Contribution of the dynamic behavior of ASM to the distribution of ventilation in PCV.

Simulation protocol 2 was run with Tr0 = 1.0 with a transition to PCV using Pi/Pi0 = 1.031. This number was derived iteratively so that Vt during steady-state condition in PCV equaled Vt0. Note that this value of Pi is not the same as that which gives a first-breath Vt = Vt0. The simulation was then repeated, but this time with a model that did not include the dynamic properties of ASM; instead, airway radii during PCV were fixed to the values obtained during steady-state VCV. Ventilation histograms and pseudo-ventilation images during steady state in PCV were generated for each simulation. The degree of ventilation heterogeneity was quantified by the coefficient of variation (equal to SD/mean) (10, 18, 19). The simulations were also run with a value of Pi/Pi0 = 1.04, a condition where the effect of the ASM dynamic behavior on the distribution of ventilation was exaggerated.

RESULTS

As observed before, in VCV, the constriction of airways was homogenous at low levels of ASM activation. A slow increase in Tr over time caused a reduction in airway radii and a concomitant increase in peak airway opening pressure. As Tr reached a critical point (Tr > 0.8), groups of airways rapidly constricted, whereas others expanded, resulting in a combination of airway constriction and dilation (19) and in patchy ventilation distribution characterized by large size ventilation defects (22) (Fig. 2). As Tr continued to increase above that critical point, ventilation defects continued to emerge with a concomitant redistribution of ventilation away from ventilation defects. During PCV, low levels of Tr resulted in a uniform airway constriction similar to that in VCV as long as Vt remained unchanged (up to ∼1,000 breaths in Fig. 3). However, as Tr continued to increase, we observed a progressive drop in Vt and an accelerated airway constriction that led to full closure of all terminal airways (Fig. 3). Note that the timing for full airway closure was not uniform.

Fig. 2.

Fig. 2.

Airway response and changes in airway opening pressure with progressive bronchoconstriction during VCV. A: Tr plotted breath by breath. Tr increased to 0.5 and was kept constant to ascertain a steady state (1st to 500th breath). From that point, Tr progressively increased to maximum activation (Tr = 1). B: response to the changes in Tr of lumen radii of terminal airways normalized by their corresponding fully dilated radii (r/r0). Plots for 256 representative airway radii are presented in different colors for illustrative purposes. In the pseudo-ventilation images at 2 steady conditions, the values of acinar ventilation normalized by total ventilation were represented in a color scale. C: response of Pao,p relative to PEEP. For explanation, see text.

Fig. 3.

Fig. 3.

Airway response and changes in airway opening pressure during progressive bronchoconstriction with PCV with Tr0 = 0.5. A: in this simulation, Tr was initially increased to 0.5 and kept constant to ascertain a steady state (1st to 200th breath). At that point, the ventilatory mode was transitioned to PCV with a value of Pi chosen such so that Vt of the breath immediately after a transition equaled the Vt during VCV (Vt0). Tr was progressively increased to a maximum activation value (Tr = 1). B: response to the changes in Tr of lumen radii of terminal airways normalized by their corresponding fully dilated radii (r/r0). Plots for 256 representative airway radii are presented in different colors for illustrative purposes. In the pseudo-ventilation images at 2 steady conditions, the values of acinar ventilation normalized by total ventilation were represented in a color scale. C: response of Vt normalized by Vt0. D: response of Paop relative to PEEP. For explanation, see text.

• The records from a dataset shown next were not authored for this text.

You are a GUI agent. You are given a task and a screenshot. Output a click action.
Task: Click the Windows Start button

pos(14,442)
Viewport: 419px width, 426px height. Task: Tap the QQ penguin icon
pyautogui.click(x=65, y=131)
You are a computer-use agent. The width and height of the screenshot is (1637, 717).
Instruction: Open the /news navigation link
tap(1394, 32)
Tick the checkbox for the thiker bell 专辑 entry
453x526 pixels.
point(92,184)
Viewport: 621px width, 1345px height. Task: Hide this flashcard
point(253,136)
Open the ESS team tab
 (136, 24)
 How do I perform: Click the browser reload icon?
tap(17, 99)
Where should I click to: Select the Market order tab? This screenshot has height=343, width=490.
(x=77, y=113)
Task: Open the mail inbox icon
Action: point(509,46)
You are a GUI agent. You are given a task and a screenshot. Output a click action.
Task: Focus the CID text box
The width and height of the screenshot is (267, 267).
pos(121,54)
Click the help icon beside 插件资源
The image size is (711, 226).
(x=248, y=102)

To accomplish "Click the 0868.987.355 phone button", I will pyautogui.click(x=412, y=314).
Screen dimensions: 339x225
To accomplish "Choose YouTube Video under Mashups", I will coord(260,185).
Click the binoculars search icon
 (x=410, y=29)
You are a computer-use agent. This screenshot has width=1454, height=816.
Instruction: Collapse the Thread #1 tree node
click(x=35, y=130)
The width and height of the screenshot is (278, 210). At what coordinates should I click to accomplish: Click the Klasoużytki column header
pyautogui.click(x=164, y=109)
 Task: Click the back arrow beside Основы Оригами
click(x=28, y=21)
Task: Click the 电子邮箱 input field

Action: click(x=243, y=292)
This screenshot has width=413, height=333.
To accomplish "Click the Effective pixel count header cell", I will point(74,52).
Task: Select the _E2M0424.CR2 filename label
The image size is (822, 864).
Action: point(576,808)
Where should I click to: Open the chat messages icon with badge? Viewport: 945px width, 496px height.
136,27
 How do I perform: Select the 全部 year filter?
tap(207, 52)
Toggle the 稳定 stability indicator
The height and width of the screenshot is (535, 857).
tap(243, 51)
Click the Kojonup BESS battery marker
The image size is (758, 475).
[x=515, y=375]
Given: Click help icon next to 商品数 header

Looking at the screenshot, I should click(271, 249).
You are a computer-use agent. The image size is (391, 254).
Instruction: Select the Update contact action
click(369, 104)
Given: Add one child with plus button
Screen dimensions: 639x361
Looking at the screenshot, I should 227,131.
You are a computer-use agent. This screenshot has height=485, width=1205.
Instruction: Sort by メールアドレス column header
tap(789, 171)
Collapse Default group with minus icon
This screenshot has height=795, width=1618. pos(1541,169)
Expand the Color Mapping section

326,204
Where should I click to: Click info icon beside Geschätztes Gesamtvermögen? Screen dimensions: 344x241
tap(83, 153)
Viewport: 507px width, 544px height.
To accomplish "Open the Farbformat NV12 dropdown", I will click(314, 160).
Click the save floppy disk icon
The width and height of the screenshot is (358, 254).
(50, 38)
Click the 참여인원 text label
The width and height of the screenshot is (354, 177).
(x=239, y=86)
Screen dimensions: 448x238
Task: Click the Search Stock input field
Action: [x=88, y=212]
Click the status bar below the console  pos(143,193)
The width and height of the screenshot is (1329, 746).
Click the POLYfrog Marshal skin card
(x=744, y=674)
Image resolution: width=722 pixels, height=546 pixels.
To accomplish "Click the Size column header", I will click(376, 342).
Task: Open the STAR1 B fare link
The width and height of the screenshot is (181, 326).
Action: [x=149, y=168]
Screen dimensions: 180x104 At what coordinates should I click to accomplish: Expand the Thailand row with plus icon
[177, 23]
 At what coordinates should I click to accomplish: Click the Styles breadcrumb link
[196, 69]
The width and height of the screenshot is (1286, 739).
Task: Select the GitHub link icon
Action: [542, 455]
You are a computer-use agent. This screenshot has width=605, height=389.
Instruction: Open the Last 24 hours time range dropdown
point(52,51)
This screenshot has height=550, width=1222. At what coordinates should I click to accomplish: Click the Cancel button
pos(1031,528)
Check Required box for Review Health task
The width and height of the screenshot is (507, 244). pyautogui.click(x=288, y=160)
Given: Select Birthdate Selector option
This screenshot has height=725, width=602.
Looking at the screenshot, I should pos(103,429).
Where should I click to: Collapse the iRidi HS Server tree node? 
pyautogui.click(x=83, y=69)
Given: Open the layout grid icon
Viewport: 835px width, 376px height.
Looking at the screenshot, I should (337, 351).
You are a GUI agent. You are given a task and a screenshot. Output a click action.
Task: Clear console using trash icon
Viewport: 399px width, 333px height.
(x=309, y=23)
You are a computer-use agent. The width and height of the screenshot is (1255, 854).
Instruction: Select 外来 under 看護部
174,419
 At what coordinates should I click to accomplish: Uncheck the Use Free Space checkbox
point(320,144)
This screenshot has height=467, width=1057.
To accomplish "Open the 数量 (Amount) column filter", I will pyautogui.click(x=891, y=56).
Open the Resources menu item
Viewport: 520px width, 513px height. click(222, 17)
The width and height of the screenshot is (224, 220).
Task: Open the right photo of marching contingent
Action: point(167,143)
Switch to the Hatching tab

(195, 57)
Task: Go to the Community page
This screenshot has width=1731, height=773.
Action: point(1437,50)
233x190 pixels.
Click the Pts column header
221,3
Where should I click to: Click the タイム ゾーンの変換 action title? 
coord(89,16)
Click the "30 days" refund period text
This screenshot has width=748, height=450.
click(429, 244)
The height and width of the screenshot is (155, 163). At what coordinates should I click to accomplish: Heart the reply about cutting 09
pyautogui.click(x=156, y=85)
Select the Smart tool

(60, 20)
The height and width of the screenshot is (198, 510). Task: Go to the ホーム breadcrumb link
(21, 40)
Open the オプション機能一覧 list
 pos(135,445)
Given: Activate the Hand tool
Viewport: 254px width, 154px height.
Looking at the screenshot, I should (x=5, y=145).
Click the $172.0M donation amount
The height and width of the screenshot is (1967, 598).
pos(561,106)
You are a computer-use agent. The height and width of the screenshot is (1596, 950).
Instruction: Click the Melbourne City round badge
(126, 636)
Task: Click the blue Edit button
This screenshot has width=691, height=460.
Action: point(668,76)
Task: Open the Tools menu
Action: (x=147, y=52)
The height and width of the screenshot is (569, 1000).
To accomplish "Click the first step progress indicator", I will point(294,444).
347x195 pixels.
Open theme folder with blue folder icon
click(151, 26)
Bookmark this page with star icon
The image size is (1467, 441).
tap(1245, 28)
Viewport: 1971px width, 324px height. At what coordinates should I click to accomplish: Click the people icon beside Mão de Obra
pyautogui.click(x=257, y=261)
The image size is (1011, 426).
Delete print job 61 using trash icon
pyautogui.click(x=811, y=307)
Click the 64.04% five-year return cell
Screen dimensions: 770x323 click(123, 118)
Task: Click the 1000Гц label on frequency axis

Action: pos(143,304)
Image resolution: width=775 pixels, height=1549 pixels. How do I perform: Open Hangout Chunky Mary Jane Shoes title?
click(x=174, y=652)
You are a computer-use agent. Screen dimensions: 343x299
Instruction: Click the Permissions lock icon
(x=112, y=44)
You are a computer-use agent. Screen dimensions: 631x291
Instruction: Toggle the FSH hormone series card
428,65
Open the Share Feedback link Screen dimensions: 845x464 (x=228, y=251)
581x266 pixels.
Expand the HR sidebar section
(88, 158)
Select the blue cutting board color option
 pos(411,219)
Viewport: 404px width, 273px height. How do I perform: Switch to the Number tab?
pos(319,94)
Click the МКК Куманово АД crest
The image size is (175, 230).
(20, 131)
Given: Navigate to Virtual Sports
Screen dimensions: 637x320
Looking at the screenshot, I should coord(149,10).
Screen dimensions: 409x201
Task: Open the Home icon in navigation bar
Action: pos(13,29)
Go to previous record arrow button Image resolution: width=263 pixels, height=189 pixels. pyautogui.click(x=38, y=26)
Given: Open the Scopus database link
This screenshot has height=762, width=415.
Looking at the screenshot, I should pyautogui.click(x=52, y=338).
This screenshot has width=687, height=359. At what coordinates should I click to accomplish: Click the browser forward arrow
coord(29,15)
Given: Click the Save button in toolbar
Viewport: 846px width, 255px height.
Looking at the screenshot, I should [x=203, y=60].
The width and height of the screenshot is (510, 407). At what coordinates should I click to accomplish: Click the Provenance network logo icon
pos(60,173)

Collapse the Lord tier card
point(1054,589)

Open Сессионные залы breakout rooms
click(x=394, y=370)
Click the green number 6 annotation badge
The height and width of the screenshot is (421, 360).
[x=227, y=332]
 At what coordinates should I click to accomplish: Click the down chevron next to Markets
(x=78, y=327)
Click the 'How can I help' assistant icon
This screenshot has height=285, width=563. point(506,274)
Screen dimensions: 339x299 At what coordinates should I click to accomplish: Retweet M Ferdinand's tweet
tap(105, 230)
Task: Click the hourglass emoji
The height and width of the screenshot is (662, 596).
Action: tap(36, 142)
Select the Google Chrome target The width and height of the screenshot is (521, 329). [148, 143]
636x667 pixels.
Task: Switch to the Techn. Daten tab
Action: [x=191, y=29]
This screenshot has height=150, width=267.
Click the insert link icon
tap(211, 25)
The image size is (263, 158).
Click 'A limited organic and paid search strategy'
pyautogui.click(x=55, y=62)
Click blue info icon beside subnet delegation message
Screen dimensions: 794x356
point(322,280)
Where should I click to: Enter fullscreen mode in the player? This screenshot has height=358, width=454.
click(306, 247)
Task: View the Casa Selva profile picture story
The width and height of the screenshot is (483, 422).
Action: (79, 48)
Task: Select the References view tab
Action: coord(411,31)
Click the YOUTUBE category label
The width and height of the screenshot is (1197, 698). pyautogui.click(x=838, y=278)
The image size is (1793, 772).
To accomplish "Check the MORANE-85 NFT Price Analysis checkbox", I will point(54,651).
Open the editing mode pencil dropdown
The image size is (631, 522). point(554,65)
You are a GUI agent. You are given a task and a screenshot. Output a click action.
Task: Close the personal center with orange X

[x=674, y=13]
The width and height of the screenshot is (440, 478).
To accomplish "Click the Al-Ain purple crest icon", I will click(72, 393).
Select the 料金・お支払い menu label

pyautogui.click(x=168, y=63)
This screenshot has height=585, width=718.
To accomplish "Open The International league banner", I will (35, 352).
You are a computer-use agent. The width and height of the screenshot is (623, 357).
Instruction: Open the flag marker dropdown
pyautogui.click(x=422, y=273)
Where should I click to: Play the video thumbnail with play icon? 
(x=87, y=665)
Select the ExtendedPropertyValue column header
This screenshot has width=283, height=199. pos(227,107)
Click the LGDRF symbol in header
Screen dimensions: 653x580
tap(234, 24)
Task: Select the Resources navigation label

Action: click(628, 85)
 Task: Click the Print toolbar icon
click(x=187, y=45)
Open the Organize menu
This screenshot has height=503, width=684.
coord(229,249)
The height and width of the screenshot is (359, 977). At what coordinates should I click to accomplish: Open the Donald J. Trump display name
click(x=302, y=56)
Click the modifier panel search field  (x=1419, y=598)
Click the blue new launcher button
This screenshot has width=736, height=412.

Transition from VCV to PCV.

For transitions from VCV to PCV taking place with Tr0 ≤ 0.8, airway radii were uniformly constricted and remained constant before, during, and after the transition (Fig. 3). However, for Tr0 > 0.8, i.e., 0.9 (Fig. 4) or 1.0 (Fig. 5), transitions from VCV to PCV led to Pi-dependent dynamic changes in radius and Vt until a new steady state was reached. Note that even when Pi was set such that the first-breath Vt in PCV was equal to that during VCV (Vt = Vt0), when distribution of ventilation was heterogeneous, the new steady state reached involved a substantially reduced Vt with a ventilation distribution that was also heterogeneous but no longer patchy. Further increasing Tr during PCV led to rapid closure of most terminal airways (fraction of closed airways was 0.96) (Fig. 4).

Fig. 4.

Fig. 4.

Airway response and changes in airway opening pressure during progressive bronchoconstriction with PCV with Tr0 = 0.9. A: in this simulation, Tr was initially increased to 0.9 and kept constant to ascertain a steady state (1st to 900th breath). At that point, the ventilatory mode was transitioned to PCV with a value of Pi chosen such so that Vt of the breath immediately after a transition equaled the Vt during VCV (Vt0). Tr was progressively increased to a maximum activation value (Tr = 1). B: response to the changes in Tr of lumen radii of terminal airways normalized by their corresponding fully dilated radii (r/r0). Plots for 256 representative airway radii are presented in different colors for illustrative purposes. In the pseudo-ventilation images at 2 steady conditions, the values of acinar ventilation normalized by total ventilation were represented in a color scale. C: Response of Vt normalized by Vt0. D: response of Paop relative to PEEP. For explanation, see text.

Fig. 5.

Fig. 5.

Effect of the setting of Pi during PCV on the Vt normalized by Vt0, the Vt during VCV, and ventilation distribution during maximal ASM activation (Tr0 = 1). Tr was initially increased to 1.0 and kept constant to ascertain a steady state (1st to 900th breath). At that point, the ventilatory mode was transitioned to PCV with Pi set at different values as a fraction of Pi0. Pi0 was the value of Pi such that Vt of the breath immediately after the transition to PCV remained Vt0. The pseudo-ventilation images illustrate the effect of different Pi on ventilation distribution. Note that slight variations in Pi can have dramatic effects on both the spatial distribution of ventilation and the total Vt delivered during steady state.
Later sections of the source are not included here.